ABOUT THIS EXERCISE: If a record holds a picture, drop the picture and copy everything else exactly.

SOURCE INFORMATION:
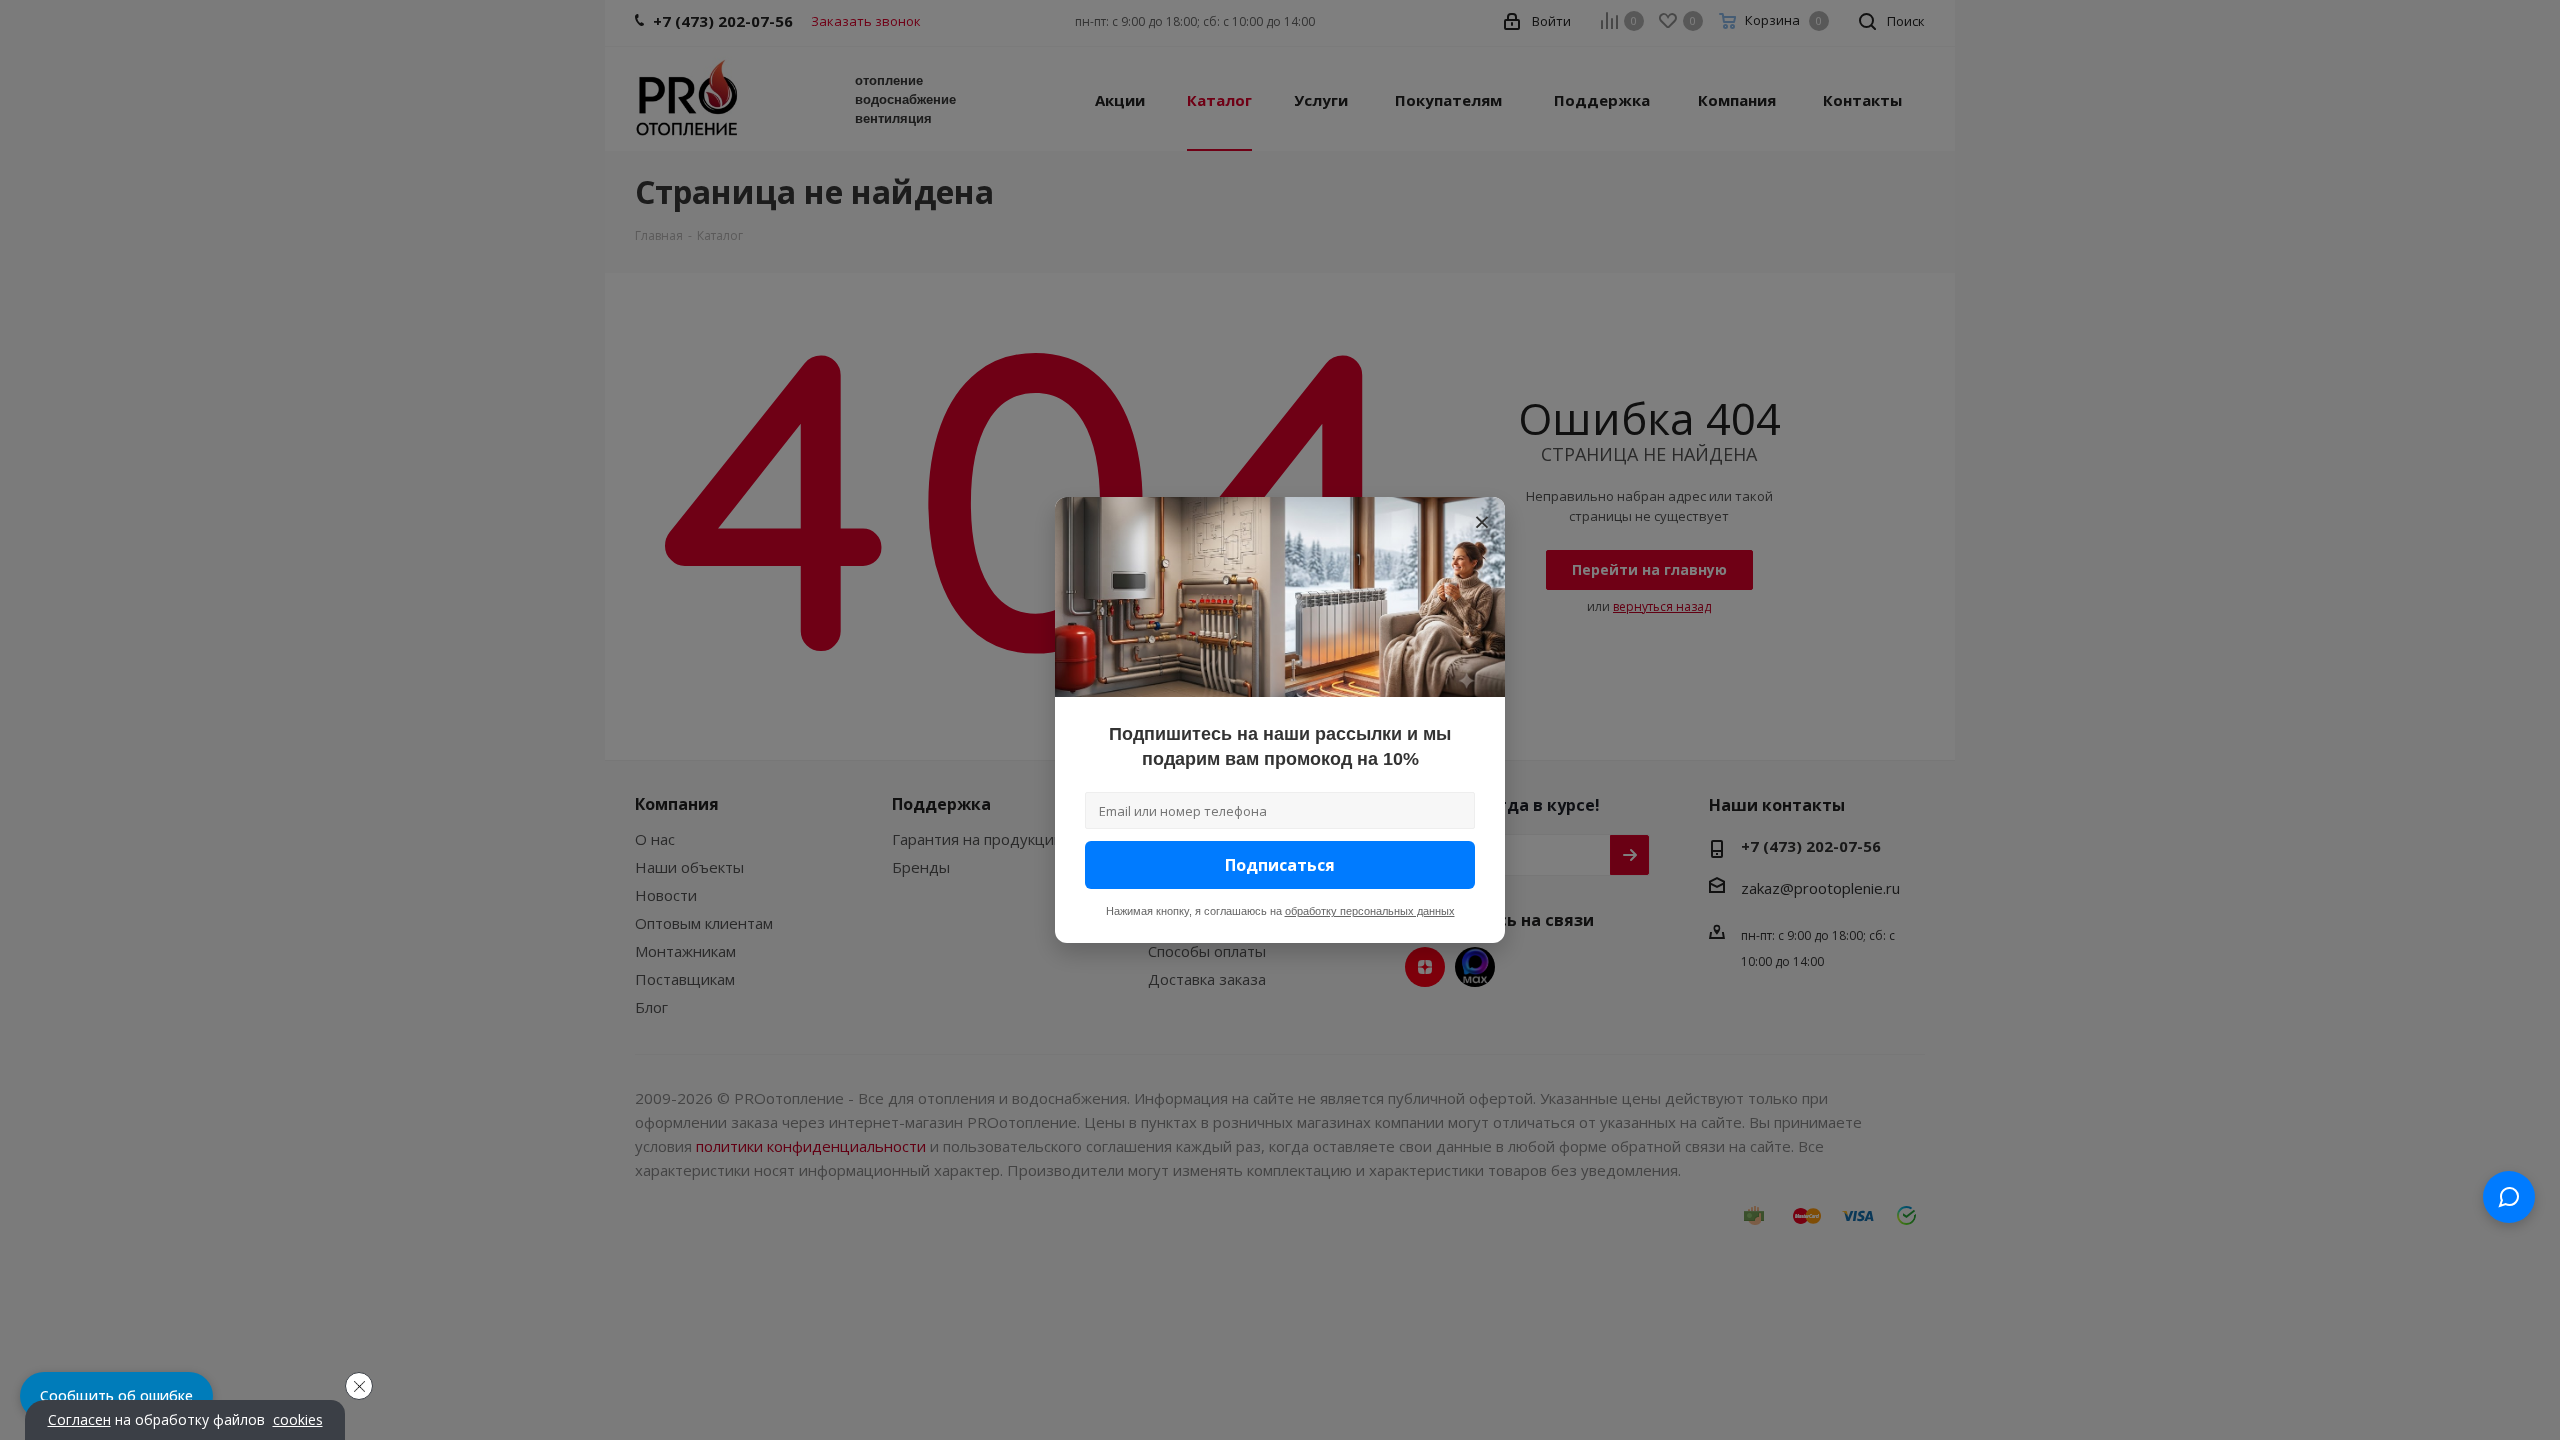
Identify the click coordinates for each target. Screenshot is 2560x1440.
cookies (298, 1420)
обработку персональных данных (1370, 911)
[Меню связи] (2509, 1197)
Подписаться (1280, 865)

TASK SOLUTION:
Identify the click coordinates for each target. Screenshot is 2560x1440.
cookies (298, 1420)
обработку персональных данных (1370, 911)
[Меню связи] (2509, 1197)
Подписаться (1280, 865)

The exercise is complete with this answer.